The approval of over USD900m worth of stimulus measures by the Ways and Means Committee of the US House of Representatives constituted a further step towards President Biden’s proposed USD1.9tr stimulus package coming into force. Furthermore, House Speaker Pelosi has hinted that the final bill itself will be voted upon before the beginning of March 2021, opening up the US to inflationary pressure in the near future and applying further downward pressure on the Greenback. Thus, regardless of the extent of the final stimulus package passed, one can expect a further strengthening of the GBP/USD in the near future.
Additionally, in the recent past, GBP/USD has been strengthened by weak macroeconomic data pointing towards the US economy’s ongoing struggles to generate recovery during this pandemic period. For example, the recent release of US jobless claims data showed that claims stood at 793,000 for the week beginning February 6th 2021. While this represents an improvement on previous data, these results disappointed markets, which expected closer to 760,000 claims – thus demonstrating to markets the US economy’s lack of robustness in response to the Covid-19 pandemic. The lack of dynamism in the US job market is particularly crucial to the performance of GBP/USD as Fed Chair Powell has noted the weak US labour market as a key reason the Fed intends to persist with its aggressive monetary policy – a move that will continue to suppress USD.
On the other side of the pond, markets will await the release of key UK data reports this week. Specifically, the UK’s February 2021 CPI figures are set to be announced this Wednesday, while Friday will bring the release of new UK retail sales data. While the impact of these reports on the relative strength of GBP will only be felt in the days to come, the BoE has shown itself to be committed to its current programme of low interest rates, remaining reluctant to delve into negative rates despite warning commercial lenders of this possibility.

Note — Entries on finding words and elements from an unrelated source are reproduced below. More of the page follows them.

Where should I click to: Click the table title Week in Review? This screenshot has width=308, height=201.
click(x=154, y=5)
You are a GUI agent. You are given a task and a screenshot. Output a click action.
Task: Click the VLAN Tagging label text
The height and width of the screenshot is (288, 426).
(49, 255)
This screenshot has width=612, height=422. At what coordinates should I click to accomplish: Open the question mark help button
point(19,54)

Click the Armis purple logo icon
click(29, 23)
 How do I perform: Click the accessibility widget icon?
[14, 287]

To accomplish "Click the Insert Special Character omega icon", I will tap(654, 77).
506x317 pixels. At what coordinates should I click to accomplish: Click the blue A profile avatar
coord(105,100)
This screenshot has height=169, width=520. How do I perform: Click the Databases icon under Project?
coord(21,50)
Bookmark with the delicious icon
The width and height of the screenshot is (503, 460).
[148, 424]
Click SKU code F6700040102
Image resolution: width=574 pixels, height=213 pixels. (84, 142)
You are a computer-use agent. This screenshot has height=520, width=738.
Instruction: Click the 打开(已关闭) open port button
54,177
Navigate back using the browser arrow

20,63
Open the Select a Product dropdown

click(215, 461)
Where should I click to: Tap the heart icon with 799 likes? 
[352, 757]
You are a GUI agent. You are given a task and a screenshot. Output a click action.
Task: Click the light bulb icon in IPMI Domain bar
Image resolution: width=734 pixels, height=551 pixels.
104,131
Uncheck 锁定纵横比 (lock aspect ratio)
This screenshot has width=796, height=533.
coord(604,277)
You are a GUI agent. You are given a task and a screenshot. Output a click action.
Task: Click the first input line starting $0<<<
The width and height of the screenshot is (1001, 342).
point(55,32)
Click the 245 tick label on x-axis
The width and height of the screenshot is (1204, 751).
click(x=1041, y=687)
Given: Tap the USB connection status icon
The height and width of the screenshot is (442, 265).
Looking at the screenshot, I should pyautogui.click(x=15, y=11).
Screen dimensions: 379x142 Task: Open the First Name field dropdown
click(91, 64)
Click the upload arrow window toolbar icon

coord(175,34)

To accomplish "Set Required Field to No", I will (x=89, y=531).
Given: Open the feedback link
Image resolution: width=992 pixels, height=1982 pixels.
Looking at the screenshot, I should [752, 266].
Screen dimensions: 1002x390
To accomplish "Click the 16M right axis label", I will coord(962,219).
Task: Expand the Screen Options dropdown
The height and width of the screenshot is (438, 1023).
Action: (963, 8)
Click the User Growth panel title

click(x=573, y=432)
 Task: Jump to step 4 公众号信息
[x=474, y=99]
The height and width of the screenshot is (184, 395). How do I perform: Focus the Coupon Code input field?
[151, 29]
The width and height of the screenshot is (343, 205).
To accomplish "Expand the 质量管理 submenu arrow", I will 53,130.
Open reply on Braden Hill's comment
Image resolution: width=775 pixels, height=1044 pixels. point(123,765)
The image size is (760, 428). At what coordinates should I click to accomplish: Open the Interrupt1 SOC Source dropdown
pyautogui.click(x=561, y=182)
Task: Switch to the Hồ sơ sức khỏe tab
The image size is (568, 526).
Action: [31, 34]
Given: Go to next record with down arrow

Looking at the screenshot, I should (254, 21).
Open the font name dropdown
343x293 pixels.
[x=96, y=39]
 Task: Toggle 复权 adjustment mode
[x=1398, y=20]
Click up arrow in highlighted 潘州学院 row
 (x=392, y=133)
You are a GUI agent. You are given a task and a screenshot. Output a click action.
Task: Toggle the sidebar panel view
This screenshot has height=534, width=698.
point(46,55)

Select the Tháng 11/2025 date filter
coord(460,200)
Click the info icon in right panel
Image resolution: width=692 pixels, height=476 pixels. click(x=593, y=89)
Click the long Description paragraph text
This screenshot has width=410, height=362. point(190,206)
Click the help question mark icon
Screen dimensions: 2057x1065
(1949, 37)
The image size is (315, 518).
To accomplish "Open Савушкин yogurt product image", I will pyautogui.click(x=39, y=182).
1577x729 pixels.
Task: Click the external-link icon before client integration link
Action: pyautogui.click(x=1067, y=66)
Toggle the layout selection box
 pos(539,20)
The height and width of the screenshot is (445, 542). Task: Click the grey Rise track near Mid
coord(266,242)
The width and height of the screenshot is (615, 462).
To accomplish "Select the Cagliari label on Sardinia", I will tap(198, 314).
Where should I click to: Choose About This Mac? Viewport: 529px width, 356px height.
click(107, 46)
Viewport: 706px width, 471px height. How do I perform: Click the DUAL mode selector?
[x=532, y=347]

Trading at 1.38450 represented yet another step towards cable breaking 1.40 for the first time since Q2 2018. Not only this, but the furthering strength of GBP/USD in 2021 continues the developments seen since September 2020, with cable rising from around 1.265 to its current level in that time period. Furthermore, GBP/USD has consistently traded above its 5-day moving average across the last month (barring a slight slip in early February 2021), indicating its strength.
While identifying resistance points using historical data is difficult, given the novelty of GBP/USD’s current position, it seems likely that the current outbreak from the previous resistance around 1.370 will be sustained (especially given the US economic data that has been released since that point) and challenge its next resistance levels, seemingly around 1.390 and 1.40.
Additionally, cable’s RSI indicates that markets’ bullish outlook vis-à-vis GBP/USD has not resulted in cable becoming oversold, with the RSI holding just around 60 since the new year.
In the short-term, the current market price offers a suitable point of entry into GBP/USD with a stop loss at the previous resistance level (1.370) providing insurance against a reversal of the outbreak above this level and against the uncertainty regarding upcoming UK data releases. However, given the strong chances of the GBP/USD pushing through the 1.390 and 1.40 resistances, a take-profit could be set at the latter price, ensuring a 1.1% return on current prices. However, given the likelihood of a speedier UK economic recovery (assuming the fundamentals are realised), a longer-term outlook (of several months) on this trade is perhaps best appropriate, even if this acts as a higher-risk secondary take profit option.
In conclusion, while it remains to be seen whether markets will push GBP/USD through the 1.390 and 1.40 barriers, fundamental and technical indicators suggest that one should expect a further strengthening of cable, continuing the trend of the last 6 months. However, in the short-term at least, markets will wait to adjust depending on the impending release of key UK inflation and retail sales data.